## TASK GOAL
Give every entry again, unchanged, and leave its images out.

═════ INFORMATION PROVIDED

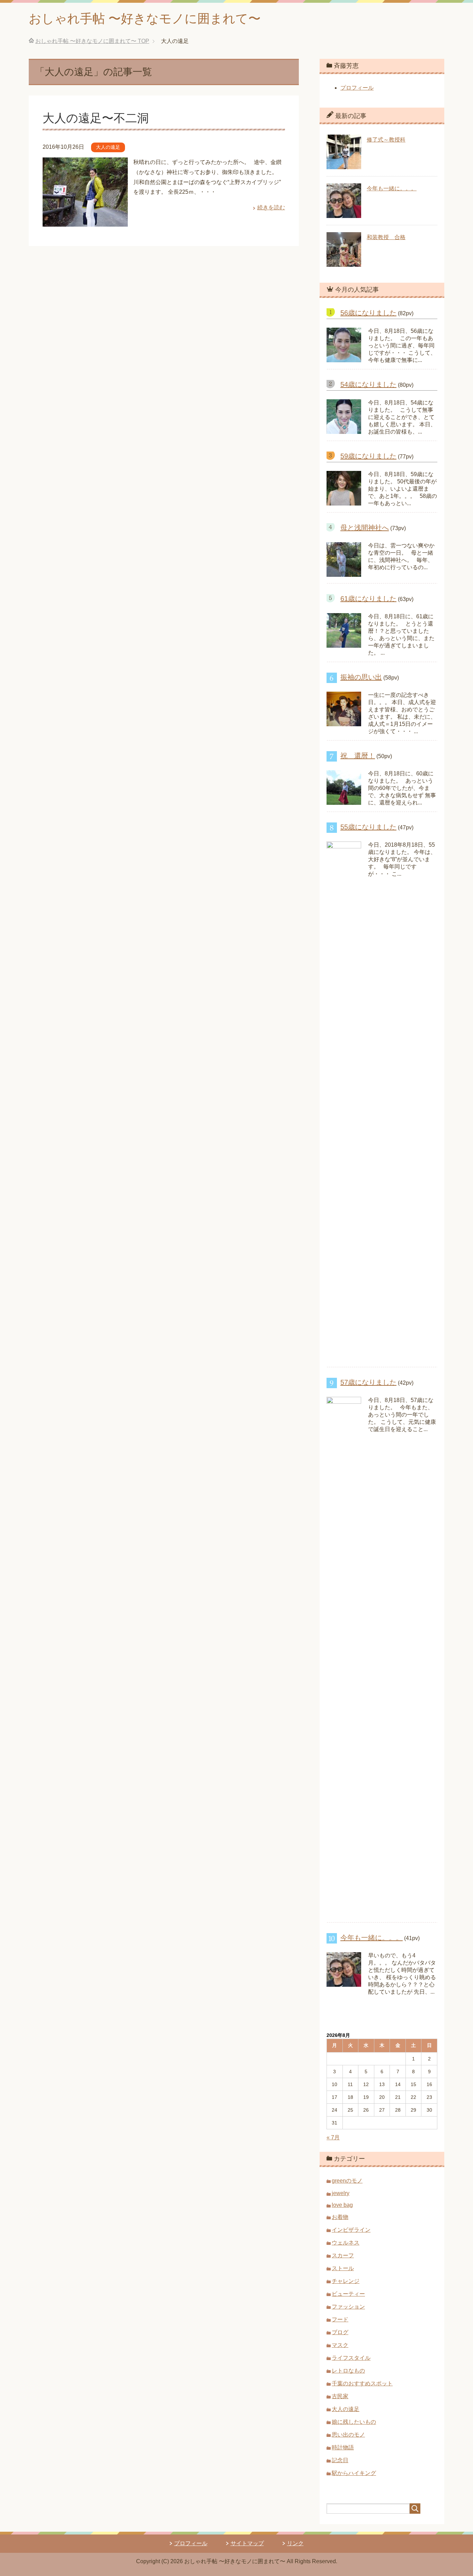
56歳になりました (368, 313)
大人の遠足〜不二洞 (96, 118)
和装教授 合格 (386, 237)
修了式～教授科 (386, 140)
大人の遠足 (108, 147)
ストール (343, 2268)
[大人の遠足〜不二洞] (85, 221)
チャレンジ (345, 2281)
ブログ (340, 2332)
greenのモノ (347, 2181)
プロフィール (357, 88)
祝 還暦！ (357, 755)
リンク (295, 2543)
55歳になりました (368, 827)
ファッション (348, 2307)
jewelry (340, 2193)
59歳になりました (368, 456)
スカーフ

══════════

## YOUR RESPONSE
56歳になりました (368, 313)
大人の遠足〜不二洞 (96, 118)
和装教授 合格 (386, 237)
修了式～教授科 (386, 140)
大人の遠足 (108, 147)
ストール (343, 2268)
[大人の遠足〜不二洞] (85, 221)
チャレンジ (345, 2281)
ブログ (340, 2332)
greenのモノ (347, 2181)
プロフィール (357, 88)
祝 還暦！ (357, 755)
リンク (295, 2543)
55歳になりました (368, 827)
ファッション (348, 2307)
jewelry (340, 2193)
59歳になりました (368, 456)
スカーフ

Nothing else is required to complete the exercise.